### PROBLEM REQUIREMENTS
In the Splunk APM document on monitoring AI agents, which four aspects of AI agents does the AI agents page help you monitor and troubleshoot?

### DOCUMENT SEGMENT
Monitor AI agents with Splunk APM

Monitor and troubleshoot the performance, quality, estimated cost, and security risk of your AI agents with the AI agents page.

Attention:

Alpha features described in this document are provided by Splunk to you "as is" without any warranties, maintenance and support, or service-level commitments. Splunk makes this alpha feature available in its sole discretion and may discontinue it at any time. These documents are not yet publicly available and we ask that you keep such information confidential. Use of alpha features is subject to the Splunk Pre-Release Agreement for Hosted Services.

Monitor and troubleshoot the performance, quality, estimated cost, and security risk of your AI agents with the AI agents page.

The AI agents page can help you answer questions such as:

  • Which of my AI agents are currently degraded in performance?

  • What AI agents are using the most tokens?

  • What quality issues are currently affecting my AI agents?

  • What types of quality issues are most prevalent?

### SUPPLIED INFORMATION
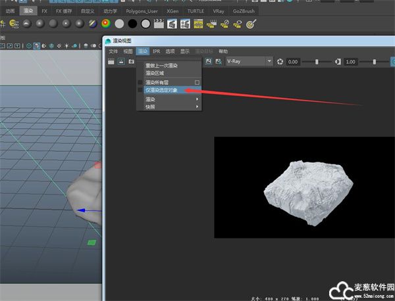Click the camera snapshot icon in Render View toolbar
This screenshot has height=301, width=395.
click(x=131, y=61)
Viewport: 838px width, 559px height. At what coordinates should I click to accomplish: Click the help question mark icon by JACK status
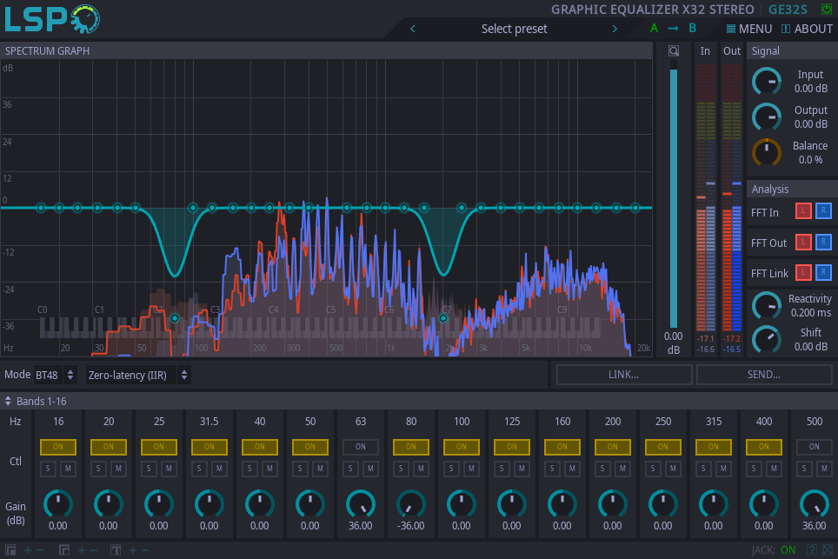click(x=811, y=550)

### EXPECTED ANSWER
Performance, quality, estimated cost, and security risk.